What needs to be done: Please retype the records below exactly, from the first line down to and including the line with "You are a computer-use agent. Screen dimensions: 747x654".
______
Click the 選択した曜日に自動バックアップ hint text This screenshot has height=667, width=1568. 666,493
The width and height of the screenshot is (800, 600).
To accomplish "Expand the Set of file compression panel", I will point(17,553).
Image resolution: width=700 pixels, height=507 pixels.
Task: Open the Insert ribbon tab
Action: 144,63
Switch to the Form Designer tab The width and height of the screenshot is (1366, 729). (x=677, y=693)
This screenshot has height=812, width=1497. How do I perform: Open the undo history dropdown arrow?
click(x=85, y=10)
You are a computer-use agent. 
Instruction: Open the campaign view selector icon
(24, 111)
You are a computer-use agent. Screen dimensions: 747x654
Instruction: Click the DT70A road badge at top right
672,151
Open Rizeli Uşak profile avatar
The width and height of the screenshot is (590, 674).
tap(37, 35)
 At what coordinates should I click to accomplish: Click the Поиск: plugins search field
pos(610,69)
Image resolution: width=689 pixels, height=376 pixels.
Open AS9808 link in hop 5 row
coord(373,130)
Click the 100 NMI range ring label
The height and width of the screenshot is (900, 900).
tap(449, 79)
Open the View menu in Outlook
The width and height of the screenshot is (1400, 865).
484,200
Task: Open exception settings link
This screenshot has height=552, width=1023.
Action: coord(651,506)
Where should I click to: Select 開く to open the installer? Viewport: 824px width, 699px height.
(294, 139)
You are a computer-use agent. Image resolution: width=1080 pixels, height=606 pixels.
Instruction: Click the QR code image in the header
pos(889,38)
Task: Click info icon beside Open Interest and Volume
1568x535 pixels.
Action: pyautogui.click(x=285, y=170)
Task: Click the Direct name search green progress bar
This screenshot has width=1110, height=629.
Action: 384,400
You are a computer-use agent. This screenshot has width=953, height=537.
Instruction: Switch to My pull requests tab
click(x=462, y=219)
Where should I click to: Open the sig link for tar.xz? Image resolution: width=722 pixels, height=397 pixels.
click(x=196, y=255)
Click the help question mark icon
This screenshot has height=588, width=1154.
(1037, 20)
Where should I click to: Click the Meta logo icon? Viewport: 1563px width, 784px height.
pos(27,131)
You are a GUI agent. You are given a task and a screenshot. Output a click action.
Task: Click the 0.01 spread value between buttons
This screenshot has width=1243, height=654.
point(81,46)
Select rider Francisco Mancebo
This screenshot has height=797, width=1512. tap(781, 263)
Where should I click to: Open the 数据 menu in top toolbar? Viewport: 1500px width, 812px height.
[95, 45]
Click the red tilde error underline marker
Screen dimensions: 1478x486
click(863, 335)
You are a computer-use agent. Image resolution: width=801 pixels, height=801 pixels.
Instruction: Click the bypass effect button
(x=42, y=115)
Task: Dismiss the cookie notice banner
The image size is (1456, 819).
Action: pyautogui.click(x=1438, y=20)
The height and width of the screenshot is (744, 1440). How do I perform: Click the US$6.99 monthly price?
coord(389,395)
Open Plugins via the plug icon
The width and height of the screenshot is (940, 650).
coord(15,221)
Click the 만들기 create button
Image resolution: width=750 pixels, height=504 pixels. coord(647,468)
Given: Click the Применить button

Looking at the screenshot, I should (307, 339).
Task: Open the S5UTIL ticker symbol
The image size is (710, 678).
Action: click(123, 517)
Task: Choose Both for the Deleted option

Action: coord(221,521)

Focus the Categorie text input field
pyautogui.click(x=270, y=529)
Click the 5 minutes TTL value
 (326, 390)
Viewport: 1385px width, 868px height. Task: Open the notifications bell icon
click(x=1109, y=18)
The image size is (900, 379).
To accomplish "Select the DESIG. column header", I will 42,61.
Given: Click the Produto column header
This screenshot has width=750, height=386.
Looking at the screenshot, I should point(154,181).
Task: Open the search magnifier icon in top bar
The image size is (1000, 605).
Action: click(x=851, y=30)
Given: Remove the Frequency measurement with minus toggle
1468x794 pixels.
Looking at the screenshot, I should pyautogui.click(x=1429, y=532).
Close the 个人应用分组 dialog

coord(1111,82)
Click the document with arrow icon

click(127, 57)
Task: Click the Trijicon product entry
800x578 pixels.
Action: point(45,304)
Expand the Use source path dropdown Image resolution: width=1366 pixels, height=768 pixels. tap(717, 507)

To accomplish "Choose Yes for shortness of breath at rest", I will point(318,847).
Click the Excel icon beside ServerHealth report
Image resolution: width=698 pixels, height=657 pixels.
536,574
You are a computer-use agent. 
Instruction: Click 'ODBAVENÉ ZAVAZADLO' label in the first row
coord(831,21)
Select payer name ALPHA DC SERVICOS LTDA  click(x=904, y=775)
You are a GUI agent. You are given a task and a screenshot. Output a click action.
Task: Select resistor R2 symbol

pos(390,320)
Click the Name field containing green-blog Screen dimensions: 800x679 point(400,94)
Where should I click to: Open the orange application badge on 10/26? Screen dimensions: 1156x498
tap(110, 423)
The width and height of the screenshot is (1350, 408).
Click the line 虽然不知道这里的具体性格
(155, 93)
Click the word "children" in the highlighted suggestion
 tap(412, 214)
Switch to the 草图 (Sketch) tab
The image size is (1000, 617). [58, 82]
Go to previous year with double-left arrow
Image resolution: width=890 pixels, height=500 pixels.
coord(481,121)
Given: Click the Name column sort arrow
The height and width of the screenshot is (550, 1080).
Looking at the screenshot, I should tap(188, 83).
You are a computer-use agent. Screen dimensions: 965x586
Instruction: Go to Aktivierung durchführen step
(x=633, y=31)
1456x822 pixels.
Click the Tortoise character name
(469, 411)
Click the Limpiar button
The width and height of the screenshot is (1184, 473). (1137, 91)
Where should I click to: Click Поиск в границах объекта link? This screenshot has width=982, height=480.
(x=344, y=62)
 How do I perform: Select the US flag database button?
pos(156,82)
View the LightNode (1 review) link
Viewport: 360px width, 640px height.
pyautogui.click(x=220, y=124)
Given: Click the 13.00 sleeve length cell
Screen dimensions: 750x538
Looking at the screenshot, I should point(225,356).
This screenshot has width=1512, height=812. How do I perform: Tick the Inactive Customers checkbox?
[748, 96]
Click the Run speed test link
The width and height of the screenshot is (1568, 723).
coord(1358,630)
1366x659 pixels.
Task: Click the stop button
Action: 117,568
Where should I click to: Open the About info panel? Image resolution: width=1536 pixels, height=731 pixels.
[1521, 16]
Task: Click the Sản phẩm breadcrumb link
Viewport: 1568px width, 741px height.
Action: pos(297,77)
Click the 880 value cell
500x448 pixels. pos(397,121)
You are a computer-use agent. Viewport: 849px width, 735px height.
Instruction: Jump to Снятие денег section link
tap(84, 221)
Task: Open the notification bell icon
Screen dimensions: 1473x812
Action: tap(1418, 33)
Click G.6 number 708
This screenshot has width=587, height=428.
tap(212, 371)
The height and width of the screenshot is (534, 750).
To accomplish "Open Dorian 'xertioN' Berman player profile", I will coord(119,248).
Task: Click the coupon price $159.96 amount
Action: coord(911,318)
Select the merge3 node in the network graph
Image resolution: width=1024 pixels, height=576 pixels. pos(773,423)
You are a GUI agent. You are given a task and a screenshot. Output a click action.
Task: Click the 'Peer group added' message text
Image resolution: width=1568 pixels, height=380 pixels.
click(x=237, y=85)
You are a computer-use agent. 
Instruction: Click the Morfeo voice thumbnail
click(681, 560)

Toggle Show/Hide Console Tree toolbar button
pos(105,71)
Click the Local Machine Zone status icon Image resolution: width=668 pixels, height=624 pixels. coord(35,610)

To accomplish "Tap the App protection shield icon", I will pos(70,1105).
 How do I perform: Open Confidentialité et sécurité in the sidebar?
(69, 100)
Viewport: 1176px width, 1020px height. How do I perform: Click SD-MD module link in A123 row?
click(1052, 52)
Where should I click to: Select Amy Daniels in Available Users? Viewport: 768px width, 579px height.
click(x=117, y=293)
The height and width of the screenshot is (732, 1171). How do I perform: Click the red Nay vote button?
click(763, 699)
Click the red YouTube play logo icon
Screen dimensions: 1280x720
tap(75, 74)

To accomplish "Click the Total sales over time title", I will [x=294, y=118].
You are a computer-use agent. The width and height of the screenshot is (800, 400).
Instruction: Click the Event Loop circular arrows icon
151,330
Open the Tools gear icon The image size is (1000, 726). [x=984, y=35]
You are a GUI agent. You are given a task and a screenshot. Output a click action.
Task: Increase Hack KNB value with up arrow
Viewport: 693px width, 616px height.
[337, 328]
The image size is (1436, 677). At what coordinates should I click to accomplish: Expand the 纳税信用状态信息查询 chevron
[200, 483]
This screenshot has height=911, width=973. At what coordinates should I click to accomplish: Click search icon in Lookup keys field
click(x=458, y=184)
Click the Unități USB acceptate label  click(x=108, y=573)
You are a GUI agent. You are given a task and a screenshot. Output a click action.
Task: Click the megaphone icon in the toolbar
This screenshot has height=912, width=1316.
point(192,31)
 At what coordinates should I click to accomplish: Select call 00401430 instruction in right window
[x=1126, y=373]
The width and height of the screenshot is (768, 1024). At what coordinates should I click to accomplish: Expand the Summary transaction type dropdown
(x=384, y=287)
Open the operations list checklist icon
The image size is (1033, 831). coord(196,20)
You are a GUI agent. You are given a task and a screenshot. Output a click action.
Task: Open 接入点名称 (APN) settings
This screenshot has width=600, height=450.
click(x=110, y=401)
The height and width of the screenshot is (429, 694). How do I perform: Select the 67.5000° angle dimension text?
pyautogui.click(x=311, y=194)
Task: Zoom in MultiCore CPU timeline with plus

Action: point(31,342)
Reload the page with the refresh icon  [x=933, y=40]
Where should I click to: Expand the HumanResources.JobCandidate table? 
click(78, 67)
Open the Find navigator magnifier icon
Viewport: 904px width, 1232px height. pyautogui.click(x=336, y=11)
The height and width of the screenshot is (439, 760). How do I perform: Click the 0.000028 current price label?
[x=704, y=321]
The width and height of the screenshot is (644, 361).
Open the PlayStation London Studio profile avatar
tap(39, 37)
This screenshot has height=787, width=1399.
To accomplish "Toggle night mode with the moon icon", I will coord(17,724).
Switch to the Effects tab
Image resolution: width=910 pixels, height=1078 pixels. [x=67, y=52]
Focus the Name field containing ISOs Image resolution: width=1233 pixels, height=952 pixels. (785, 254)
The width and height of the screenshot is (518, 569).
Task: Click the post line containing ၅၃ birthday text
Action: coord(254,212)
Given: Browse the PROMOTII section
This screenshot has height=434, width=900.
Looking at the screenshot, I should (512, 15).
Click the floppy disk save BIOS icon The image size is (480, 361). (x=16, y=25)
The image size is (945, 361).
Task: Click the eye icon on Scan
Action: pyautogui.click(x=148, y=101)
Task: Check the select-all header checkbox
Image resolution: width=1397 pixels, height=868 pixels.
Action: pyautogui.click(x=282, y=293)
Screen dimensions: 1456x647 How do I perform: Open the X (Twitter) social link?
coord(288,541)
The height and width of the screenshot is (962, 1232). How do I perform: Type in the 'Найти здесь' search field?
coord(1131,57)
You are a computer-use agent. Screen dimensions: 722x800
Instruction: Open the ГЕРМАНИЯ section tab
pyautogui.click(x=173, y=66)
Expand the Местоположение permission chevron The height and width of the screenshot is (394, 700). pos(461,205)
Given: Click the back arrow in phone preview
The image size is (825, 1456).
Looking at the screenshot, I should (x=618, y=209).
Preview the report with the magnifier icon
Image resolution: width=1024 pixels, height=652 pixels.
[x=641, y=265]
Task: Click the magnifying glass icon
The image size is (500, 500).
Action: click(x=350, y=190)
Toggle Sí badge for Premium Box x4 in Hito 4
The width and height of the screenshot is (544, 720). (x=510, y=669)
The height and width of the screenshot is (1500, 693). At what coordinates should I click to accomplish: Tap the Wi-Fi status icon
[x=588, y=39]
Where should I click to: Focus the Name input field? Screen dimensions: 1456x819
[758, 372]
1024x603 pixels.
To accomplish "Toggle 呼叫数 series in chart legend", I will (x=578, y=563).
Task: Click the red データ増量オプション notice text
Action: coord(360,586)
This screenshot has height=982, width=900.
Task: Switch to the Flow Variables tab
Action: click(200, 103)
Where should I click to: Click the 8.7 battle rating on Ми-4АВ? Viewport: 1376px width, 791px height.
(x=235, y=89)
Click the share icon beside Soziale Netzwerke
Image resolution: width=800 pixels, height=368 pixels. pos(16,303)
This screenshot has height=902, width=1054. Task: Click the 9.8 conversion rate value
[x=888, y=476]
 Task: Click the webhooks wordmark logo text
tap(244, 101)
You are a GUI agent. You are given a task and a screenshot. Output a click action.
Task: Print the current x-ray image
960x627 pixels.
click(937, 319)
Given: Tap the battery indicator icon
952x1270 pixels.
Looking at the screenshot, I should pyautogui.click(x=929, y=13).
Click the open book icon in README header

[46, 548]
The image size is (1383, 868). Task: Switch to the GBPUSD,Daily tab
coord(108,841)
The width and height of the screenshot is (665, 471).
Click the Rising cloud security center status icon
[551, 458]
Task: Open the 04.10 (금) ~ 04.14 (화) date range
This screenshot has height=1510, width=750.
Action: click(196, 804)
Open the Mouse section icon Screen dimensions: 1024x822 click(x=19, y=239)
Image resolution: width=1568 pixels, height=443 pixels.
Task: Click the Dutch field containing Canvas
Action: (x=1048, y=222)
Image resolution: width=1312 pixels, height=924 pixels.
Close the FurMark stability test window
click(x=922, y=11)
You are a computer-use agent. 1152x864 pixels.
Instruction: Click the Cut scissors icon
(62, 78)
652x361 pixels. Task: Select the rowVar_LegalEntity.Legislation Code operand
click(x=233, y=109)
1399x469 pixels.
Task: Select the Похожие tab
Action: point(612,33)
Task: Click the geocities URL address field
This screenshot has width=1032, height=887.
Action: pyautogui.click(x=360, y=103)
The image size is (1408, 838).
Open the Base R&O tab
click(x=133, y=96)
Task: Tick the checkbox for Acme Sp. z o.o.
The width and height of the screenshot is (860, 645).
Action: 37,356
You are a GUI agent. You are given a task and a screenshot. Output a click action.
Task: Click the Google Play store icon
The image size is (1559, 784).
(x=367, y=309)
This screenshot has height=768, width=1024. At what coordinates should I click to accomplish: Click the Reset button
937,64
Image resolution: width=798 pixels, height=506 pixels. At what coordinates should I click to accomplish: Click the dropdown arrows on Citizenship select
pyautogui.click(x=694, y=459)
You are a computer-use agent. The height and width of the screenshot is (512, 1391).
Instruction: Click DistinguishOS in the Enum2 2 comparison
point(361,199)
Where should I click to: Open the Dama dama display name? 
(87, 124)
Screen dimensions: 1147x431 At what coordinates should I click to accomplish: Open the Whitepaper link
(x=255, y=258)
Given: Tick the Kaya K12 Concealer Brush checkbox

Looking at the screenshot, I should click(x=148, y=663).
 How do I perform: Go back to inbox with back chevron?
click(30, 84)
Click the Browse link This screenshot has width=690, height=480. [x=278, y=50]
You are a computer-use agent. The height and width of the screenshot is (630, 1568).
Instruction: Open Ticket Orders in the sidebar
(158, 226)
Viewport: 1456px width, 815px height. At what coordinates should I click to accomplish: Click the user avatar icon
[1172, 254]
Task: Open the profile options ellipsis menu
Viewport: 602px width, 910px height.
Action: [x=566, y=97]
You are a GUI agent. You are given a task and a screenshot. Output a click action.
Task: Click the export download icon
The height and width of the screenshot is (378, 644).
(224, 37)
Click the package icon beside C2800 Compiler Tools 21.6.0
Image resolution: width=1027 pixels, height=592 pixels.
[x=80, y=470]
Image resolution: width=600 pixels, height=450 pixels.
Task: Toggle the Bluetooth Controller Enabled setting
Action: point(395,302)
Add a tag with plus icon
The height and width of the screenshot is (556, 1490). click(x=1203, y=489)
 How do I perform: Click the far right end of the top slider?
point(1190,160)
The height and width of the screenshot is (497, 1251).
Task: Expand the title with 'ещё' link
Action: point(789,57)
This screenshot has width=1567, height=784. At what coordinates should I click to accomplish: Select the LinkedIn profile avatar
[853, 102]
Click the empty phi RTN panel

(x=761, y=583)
______
Written answer:
Click the 選択した曜日に自動バックアップ hint text This screenshot has height=667, width=1568. 666,493
The width and height of the screenshot is (800, 600).
To accomplish "Expand the Set of file compression panel", I will point(17,553).
Image resolution: width=700 pixels, height=507 pixels.
Task: Open the Insert ribbon tab
Action: 144,63
Switch to the Form Designer tab The width and height of the screenshot is (1366, 729). (x=677, y=693)
This screenshot has height=812, width=1497. How do I perform: Open the undo history dropdown arrow?
click(x=85, y=10)
You are a computer-use agent. 
Instruction: Open the campaign view selector icon
(24, 111)
You are a computer-use agent. Screen dimensions: 747x654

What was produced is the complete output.